I have a mixed feeling about this change because introducing any sort of race condition (even if it is used only during logging) is problematic as it can read to undefined behavior and then crashes for example by reading and then dereferencing an incorrect const char*. In this specific case I am pretty the code is actually thread safe on all architectures we care about (unless the compiler do something very crazy) because we read a set of ConstString's what is equivalent to reading a single pointer what I think is atomic on all architectures we care about (assuming it is aligned) and then we read data from the ConstString data pool what is read only and thread safe. My concern is that changing something fairly trivial (e.g. change a ConstString to an std::string inside FileSpec) can make this code not thread safe and introduce some new crashes so if possible I think we should try to keep the mutex here.

Why do we need to lock the Module mutex in SymbolVendor::FindFunctions? I think a better option would be to remove that lock and if it is needed then lock it just for the calls where it necessary. The fact that SymbolVendor locks a mutex inside a Module feels like a pretty bad layering violation for me what can cause many other deadlocks so it would be nice to fix that instead of hacking it around here.

I think a better option would be to remove that lock and if it is needed then lock it just for the calls where it necessary. The fact that SymbolVendor locks a mutex inside a Module feels like a pretty bad layering violation for me what can cause many other deadlocks so it would be nice to fix that instead of hacking it around here.

Was thinking about that as well. Will look into it.

fjricci planned changes to this revision.Jan 11 2018, 7:42 AM

Why do we need to lock the Module mutex in SymbolVendor::FindFunctions? I think a better option would be to remove that lock and if it is needed then lock it just for the calls where it necessary. The fact that SymbolVendor locks a mutex inside a Module feels like a pretty bad layering violation for me what can cause many other deadlocks so it would be nice to fix that instead of hacking it around here.

Module + ObjectFile + SymbolVendor + SymbolFile all lock the module's mutex before doing anything that might be adding information to the Module. SymbolVendor::FindFunctions will lazily parse functions from the debug info and populate things inside the module, so the lock is required. You can't put individual locks on Module + ObjectFile + SymbolVendor + SymbolFile as it _will_ cause deadlocks.

SymbolVendor::FindFunctions will lazily parse functions from the debug info and populate things inside the module, so the lock is required.

Can it give up the lock while it's blocked on worker threads?

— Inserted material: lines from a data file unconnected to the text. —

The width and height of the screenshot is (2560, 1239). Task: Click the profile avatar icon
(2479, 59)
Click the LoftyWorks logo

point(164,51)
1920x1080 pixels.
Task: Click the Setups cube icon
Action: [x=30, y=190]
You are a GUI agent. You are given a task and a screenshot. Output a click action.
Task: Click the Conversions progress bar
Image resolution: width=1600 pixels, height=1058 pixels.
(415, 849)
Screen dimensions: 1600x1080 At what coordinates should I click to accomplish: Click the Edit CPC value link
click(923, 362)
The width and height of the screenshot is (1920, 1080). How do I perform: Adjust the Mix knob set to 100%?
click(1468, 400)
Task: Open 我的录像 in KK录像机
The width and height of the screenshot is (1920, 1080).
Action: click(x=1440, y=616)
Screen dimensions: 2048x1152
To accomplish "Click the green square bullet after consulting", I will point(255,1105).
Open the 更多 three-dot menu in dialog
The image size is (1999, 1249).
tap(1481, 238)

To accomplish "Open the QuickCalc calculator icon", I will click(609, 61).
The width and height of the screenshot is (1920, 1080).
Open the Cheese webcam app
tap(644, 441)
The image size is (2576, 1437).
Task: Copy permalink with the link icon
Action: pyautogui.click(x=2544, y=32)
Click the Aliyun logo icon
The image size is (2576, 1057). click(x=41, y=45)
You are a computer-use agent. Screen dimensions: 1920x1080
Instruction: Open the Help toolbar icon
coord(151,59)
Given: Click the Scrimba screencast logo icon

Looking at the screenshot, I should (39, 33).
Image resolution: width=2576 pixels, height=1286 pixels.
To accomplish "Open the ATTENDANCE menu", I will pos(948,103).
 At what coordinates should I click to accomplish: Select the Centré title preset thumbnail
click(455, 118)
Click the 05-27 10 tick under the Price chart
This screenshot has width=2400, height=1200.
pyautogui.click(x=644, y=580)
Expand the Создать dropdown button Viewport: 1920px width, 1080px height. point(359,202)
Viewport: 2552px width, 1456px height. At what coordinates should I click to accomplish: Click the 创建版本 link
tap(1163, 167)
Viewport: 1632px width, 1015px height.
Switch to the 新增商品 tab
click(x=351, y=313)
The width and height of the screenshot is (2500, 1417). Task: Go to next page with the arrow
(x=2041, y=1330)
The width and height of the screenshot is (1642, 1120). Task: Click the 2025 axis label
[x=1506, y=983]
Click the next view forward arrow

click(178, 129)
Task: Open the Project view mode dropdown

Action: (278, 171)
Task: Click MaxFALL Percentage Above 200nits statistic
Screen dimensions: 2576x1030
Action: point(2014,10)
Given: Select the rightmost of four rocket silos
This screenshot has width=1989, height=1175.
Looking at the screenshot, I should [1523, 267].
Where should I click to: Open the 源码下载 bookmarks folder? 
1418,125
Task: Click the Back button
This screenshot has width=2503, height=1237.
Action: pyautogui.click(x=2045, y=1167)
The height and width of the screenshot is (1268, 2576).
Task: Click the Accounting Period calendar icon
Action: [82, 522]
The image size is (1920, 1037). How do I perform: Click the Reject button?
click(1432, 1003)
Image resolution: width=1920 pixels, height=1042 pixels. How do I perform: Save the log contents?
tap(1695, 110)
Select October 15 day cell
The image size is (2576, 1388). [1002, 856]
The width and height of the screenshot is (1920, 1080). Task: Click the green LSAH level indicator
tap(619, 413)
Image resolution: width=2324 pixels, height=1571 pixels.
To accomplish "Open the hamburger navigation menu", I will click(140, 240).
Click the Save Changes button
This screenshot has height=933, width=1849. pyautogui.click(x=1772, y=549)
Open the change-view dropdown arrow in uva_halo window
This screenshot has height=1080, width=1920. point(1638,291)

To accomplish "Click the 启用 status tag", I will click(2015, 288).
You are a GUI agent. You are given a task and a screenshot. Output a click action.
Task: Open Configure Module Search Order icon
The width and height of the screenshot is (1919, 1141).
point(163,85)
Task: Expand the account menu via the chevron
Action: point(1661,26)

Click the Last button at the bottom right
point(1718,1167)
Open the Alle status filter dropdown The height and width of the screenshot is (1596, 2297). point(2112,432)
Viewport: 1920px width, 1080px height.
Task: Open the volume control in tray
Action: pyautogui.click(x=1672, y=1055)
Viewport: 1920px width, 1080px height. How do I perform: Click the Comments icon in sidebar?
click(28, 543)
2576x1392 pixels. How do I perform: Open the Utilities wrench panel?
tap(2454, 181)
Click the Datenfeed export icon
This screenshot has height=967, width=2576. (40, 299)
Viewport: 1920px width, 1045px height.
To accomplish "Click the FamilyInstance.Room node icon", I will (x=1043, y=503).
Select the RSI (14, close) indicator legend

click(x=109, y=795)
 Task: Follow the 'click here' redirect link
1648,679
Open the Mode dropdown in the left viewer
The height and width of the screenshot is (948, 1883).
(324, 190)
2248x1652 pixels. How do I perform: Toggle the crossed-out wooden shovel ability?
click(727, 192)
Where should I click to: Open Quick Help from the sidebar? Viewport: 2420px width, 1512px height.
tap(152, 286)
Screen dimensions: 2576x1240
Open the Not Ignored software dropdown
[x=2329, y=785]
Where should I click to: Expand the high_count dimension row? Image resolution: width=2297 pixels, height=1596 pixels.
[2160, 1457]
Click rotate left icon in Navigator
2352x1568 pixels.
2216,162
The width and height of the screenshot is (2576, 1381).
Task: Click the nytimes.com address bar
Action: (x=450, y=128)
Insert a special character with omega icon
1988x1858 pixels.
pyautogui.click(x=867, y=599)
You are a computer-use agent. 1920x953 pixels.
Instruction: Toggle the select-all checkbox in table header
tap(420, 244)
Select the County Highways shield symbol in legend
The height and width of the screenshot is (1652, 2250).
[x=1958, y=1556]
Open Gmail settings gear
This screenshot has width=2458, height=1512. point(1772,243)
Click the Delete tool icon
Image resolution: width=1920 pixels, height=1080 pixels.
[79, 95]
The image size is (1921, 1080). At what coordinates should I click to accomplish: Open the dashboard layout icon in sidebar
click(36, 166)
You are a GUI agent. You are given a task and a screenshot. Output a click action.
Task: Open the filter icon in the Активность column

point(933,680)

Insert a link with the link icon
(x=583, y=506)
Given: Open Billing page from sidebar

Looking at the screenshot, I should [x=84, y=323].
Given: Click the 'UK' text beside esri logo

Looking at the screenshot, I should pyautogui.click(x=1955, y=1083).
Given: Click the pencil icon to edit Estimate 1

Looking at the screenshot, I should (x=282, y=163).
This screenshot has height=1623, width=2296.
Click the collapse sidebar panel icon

Holding a lock while blocked seems like a recipe for deadlocks (like this one).

We will need to pass the mutex down into any call that needs to let the mutex go. At least that is the only way I could see this working... But then all functions that do anything lazily will need this same treatment. Lot of trouble for the logging.

zturner added a comment.EditedJan 11 2018, 2:23 PM

Seems like the high level problem is that the entity which acquires the mutex is not the same as the entity which decides how data gets into the Module. For example, we call SymbolVendor::FindFunctions and expect that someone is going to somehow get some functions into the Module. But it doesn't anticipate that that someone decides it wants to do it in a multi-threaded fashion. I think as a general principle, when you have this kind of lazy access pattern, you need to clearly separate the responsibilities. The entity that acquires the lock needs to be the same entity that updates the state.

In other words, something like this:

// Not locked.  Does not modify the Module or anything else for that matters.  It simply parses and returns you the result, and lets you decide what you want to do with them.
auto Functions = m_sym_file_ap->FindFunctions(...);

// Now grab the lock and update the Module
std::lock_guard<std::recursive_mutex> guard(module_sp->GetMutex());
module_sp->AddFunctions(Functions);

Yeah, the threading was added later. It started out as single threaded and didn't have this problem.

fjricci abandoned this revision.Mar 29 2018, 7:56 AM

I'm not going to get to this